Bayeux, October 2015 – More than 1,500 people – all Hidya for the evening – greet Heidi Levine with a round of applause as she goes up on stage at the 22nd Bayeux Calvados war reporters awards ceremony. She had come for the Nikon Photo Prize and was close to tears as she picked it up, then emotions peaked later when she came back on stage for the second award for the same reportage, the Public’s Prize sponsored by the French development agency, AFD. The applause and the “bravos” were even louder during the standing ovation for one of the most tireless and talented of photojournalists.
Levine has worked in Tel-Aviv for SIPA Press over the last 25 years and each of these images, produced at the very heart of the Israeli–Palestinian conflict, bears the mark of an ongoing engagement free from any bias. Jewish-born and Palestinian at heart, neither side can dispute her professional rigour. Heidi Levine’s careful, uncompromising eye seeks out a vital visual commentary on this highly sensitive theatre of war. The empathy is never overdone. The public at Bayeux agreed with the professionals’ verdict before these images from Gaza that find their rightful place here, edited in a remarkably thoughtful manner. Heidi Levine’s images are illuminated with simplicity, like the face of Rawya Abu Jom’a, marked with shrapnel splinters and wet with tears and blood, plunged into the very depths of sorrow.  Her reply is always restrained when faced with the persistent question about war reporters: how do you show the horror without stirring up a burning need to put an end to that vision? How do you prevent aesthetic concerns serving as an alibi and a magnifier of compassion?

**Supplied records**
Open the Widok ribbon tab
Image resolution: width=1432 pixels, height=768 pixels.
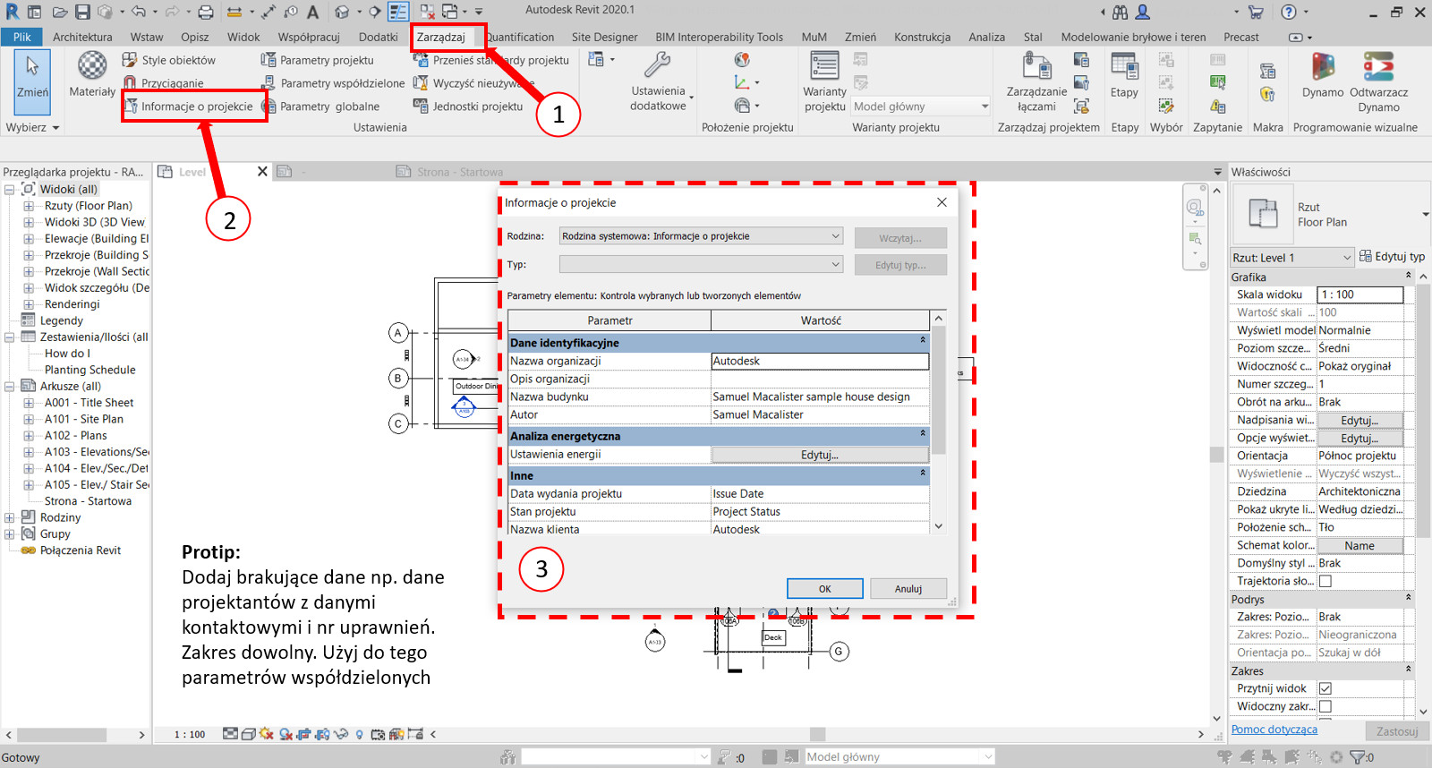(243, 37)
* * *
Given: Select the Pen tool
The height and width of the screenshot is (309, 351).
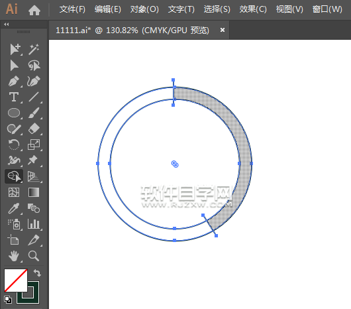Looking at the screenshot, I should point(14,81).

**Task statement**
Write the next part of the text about Heidi Levine's awards at Bayeux, picking up after its final sentence. The rows are separate material and have no connection to the text about Heidi Levine.

**Response to this task**
The question is echoed in all the award categories and sometimes willingly debated, just like the necessary cohabitation between field reporting and investigation. To top things off, the written press trophy awarded by the Département du Calvados went to the reportage of Der Spiegel’s Christoph Reute, “Haji Bakr, the brain of terror”*.
“Seeing, understanding, taking action,” are the keywords underpinning the Bayeux prize explained Jean-Léonce Dupon, Chairman of the Calvados council. Recalling the words of Riss, Charlie Hebdo survivor, in front of the reporters’ memorial stone: “the war came to us”. These reporters are more present than ever with every year that goes by, working on issues and in areas that are increasingly difficult to access. Patrick Gomont, mayor of Bayeux recalled the fact that 720 journalists have been killed in ten years. Add to that the thousands of victims in all the ongoing conflicts across the world, in Syria, Iraq and on the murderous roads taken by “migrants” to Europe. “Let us keep the memory of their absence always,” pleaded Jean-Léonce Dupon.
Defending democracy, the duty to inform and the right to information – threatened like never before. A battle that is not exclusive to RSF but an opportunity for everyone. “Thank you, Bayeux,” wrote Jean-Pierre Perrin in “Libération”* on  September 12th. How right he was.